- Promotional poster
- Directed by: Indrani Ray
- Written by: Indrani Ray
- Produced by: Tanvi Gadhvi
- Starring: Dipannita Sharma; Shibani Dandekar; Shekhar Ravjiani; Adil Hussain; Natasha Rastogi;
- Distributed by: Voot Select
- Release date: 26 July 2021;
- Country: India
- Languages: Hindi English

= Love in the Times of Corona =

Indian Hindi-language anthology film

Love in the Times of Corona is a 2021 Indian Hindi-language anthology film written and directed by Indrani Ray starring Dipannita Sharma, Shibani Dandekar, Shekhar Ravjiani, Adil Hussain and Natasha Rastogi.

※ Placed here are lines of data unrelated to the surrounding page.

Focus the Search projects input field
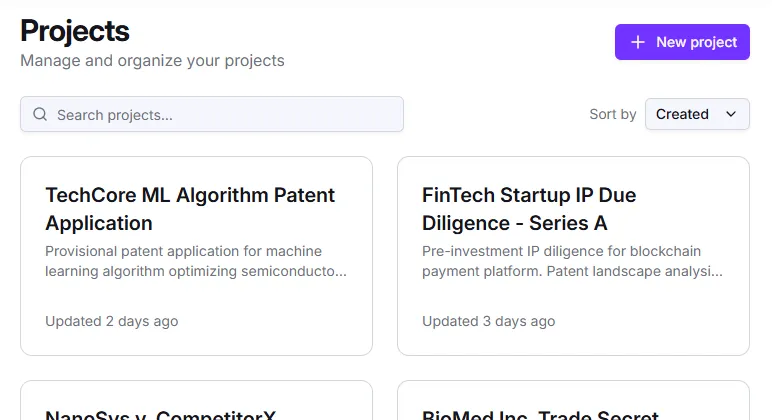Image resolution: width=772 pixels, height=420 pixels. pyautogui.click(x=220, y=114)
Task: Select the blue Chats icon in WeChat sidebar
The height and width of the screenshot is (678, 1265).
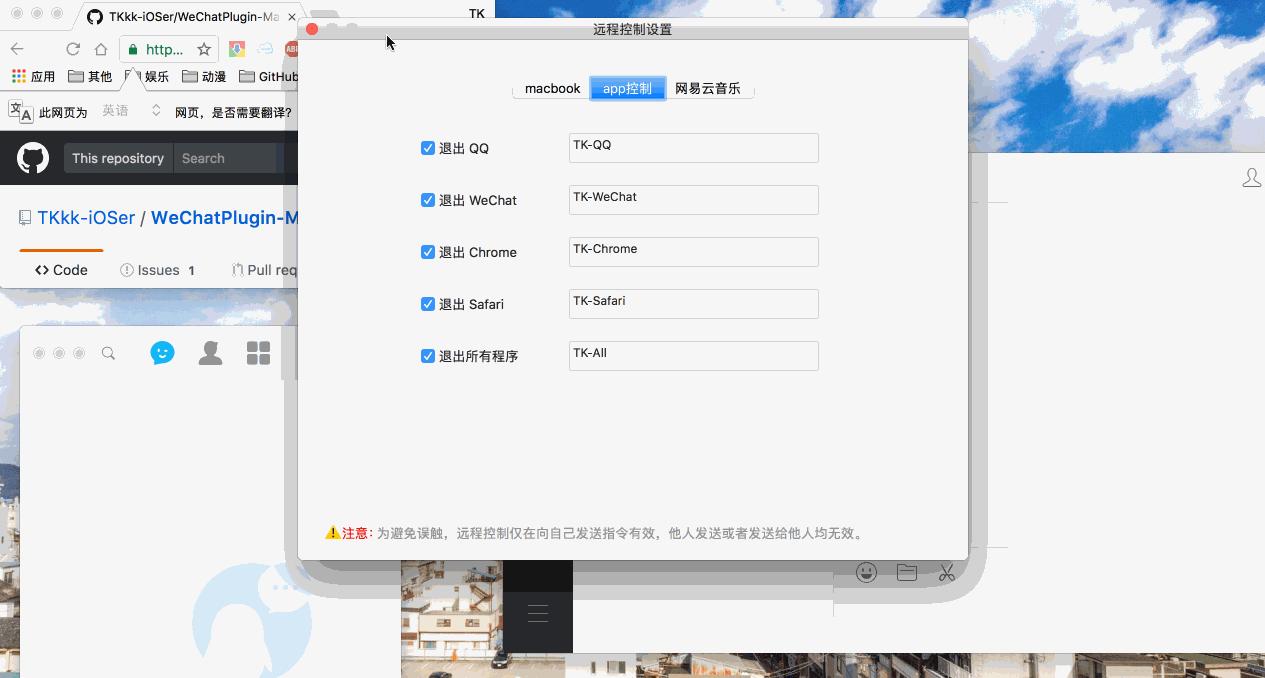Action: 162,352
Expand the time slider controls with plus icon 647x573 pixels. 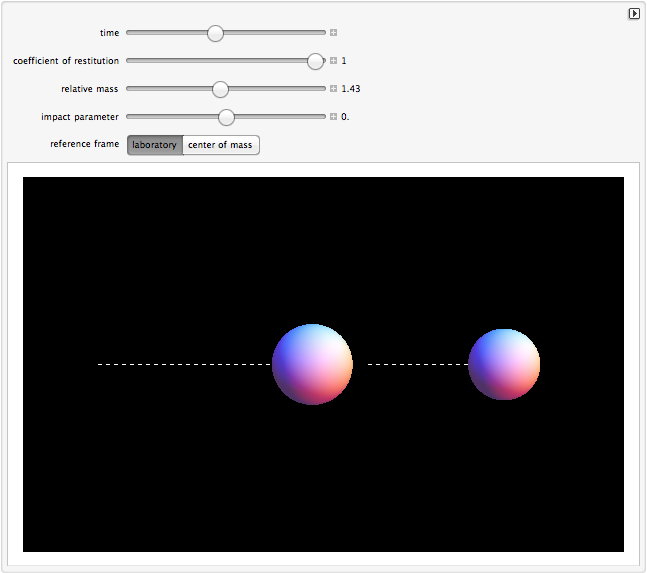coord(333,33)
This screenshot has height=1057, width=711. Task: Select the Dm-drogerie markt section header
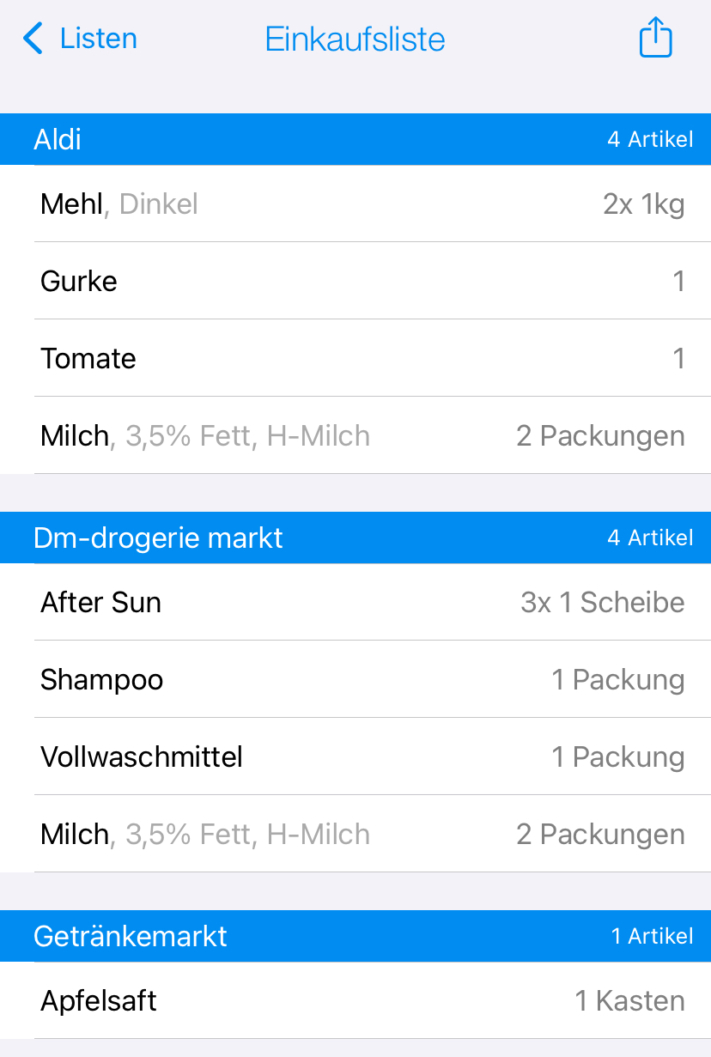pos(355,537)
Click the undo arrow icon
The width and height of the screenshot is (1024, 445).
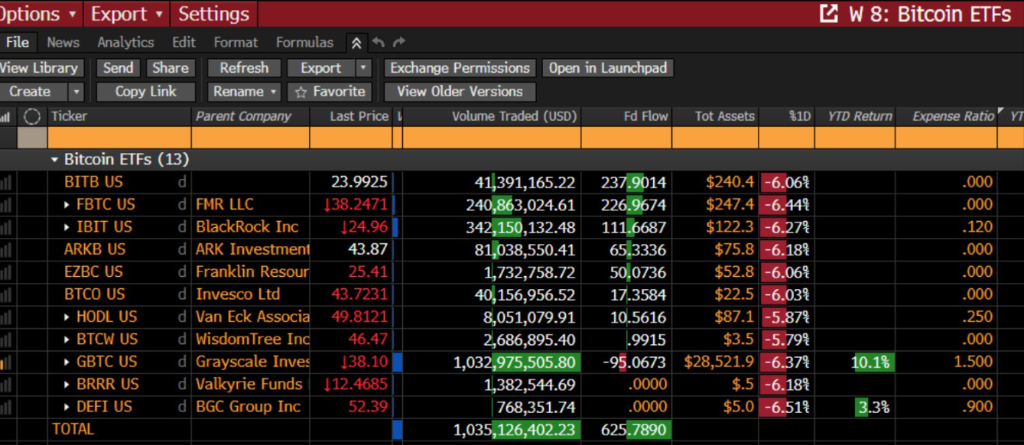[x=378, y=43]
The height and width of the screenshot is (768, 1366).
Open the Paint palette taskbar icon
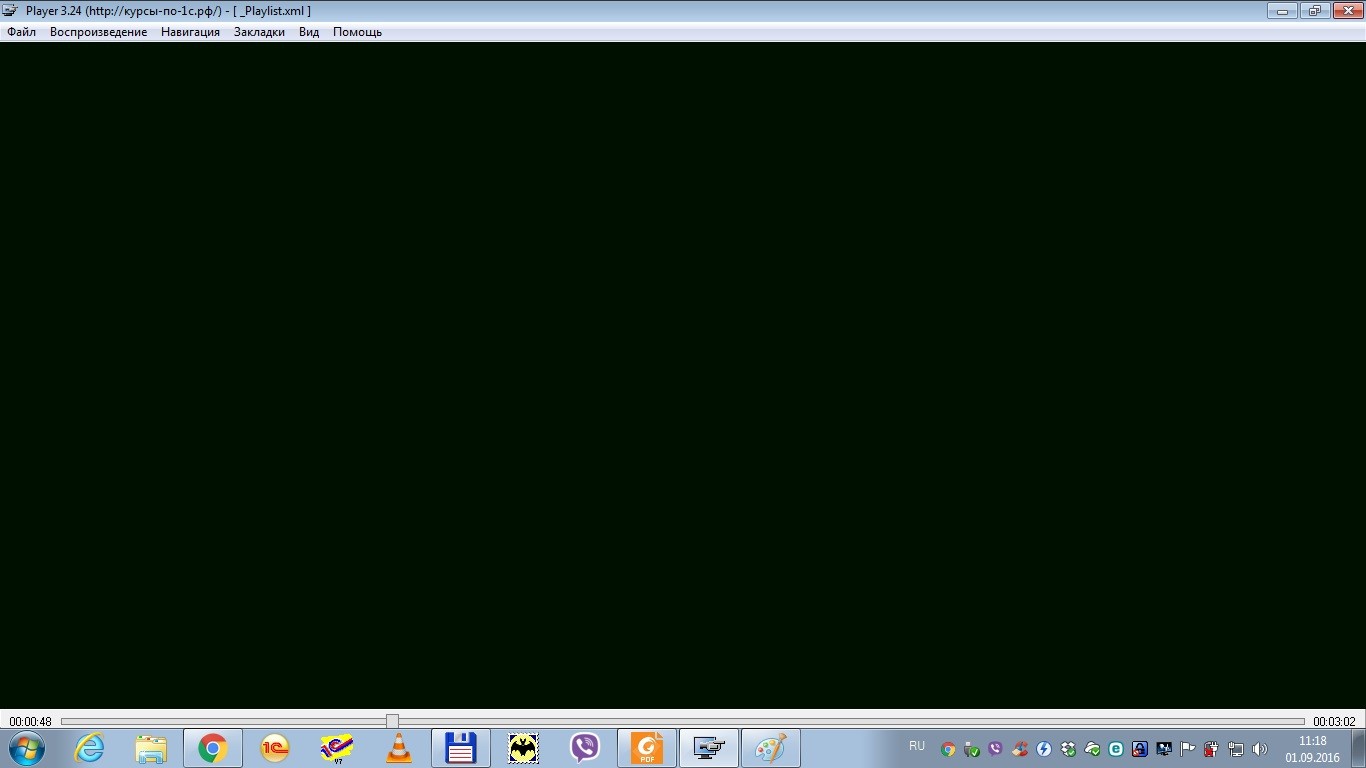(x=770, y=748)
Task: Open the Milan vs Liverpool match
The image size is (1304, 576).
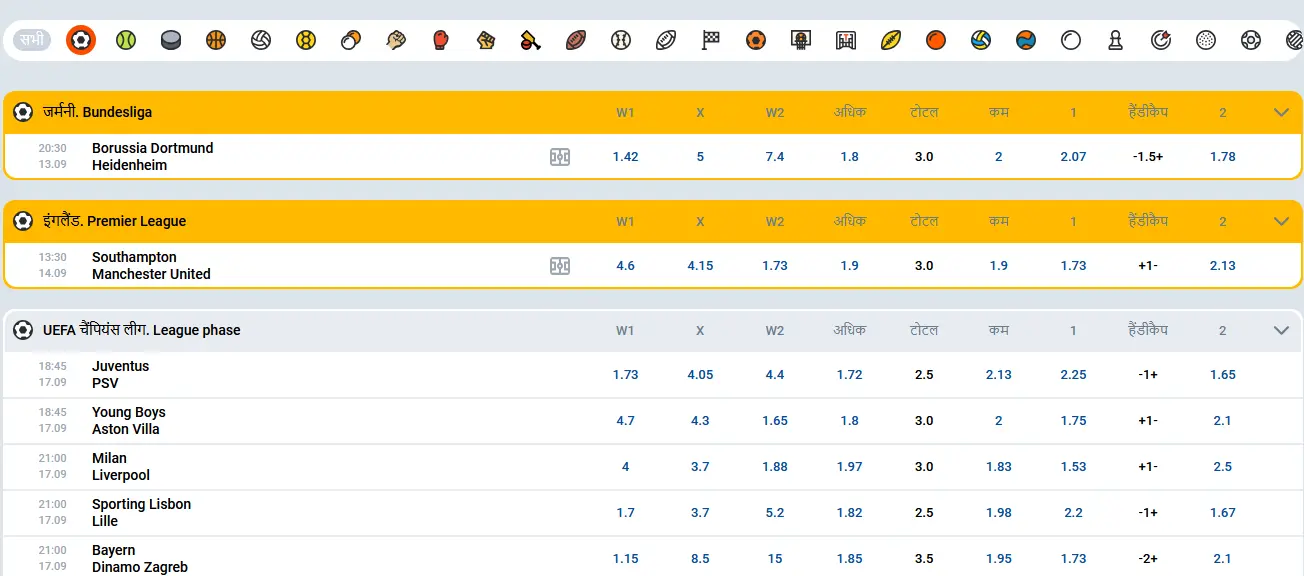Action: click(121, 467)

The film was directly released on Voot Select on 26 July 2021.

== Cast ==

| August: A Short Hello | Dinner in Lockdown | Tea and a Rose |
|---|---|---|
| Dipannita Sharma; | Shibani Dandekar; Shekhar Ravjiani as Nirvik Singh; | Adil Hussain as Sen; Natasha Rastogi; |

== Reception ==
Ronak Kotecha of The Times of India rated the film 3.5/5 stars and wrote, "all the stories are heartwarming and uncomplicated enough to find something to connect with, for everyone. The makers must be lauded for putting together a superior product with micro-crews working remotely, shaping it from script to screen, without compromising on the cinematic quality". Shreya Paul of Firstpost gave the same rating and wrote, "Love in the Times of Corona is yet another example of artful filmmaking that ought to be bolstered for it to pave the way for more. The film is further proof that women narrating women’s stories is cathartic (in its accuracy) and are artful retellings of what millions feel but cannot express". Shaheen of OTTplay gave the same rating and wrote, "From the feeling of happiness to experiencing the warmth of being with someone, Love In The Times of Corona is an out-and-out feel-good film that seldom doesn't but mostly gets its message right. While A Short Hello and Dinner In Lockdown are a one-time watch, Tea and a Rose merit multiple viewings".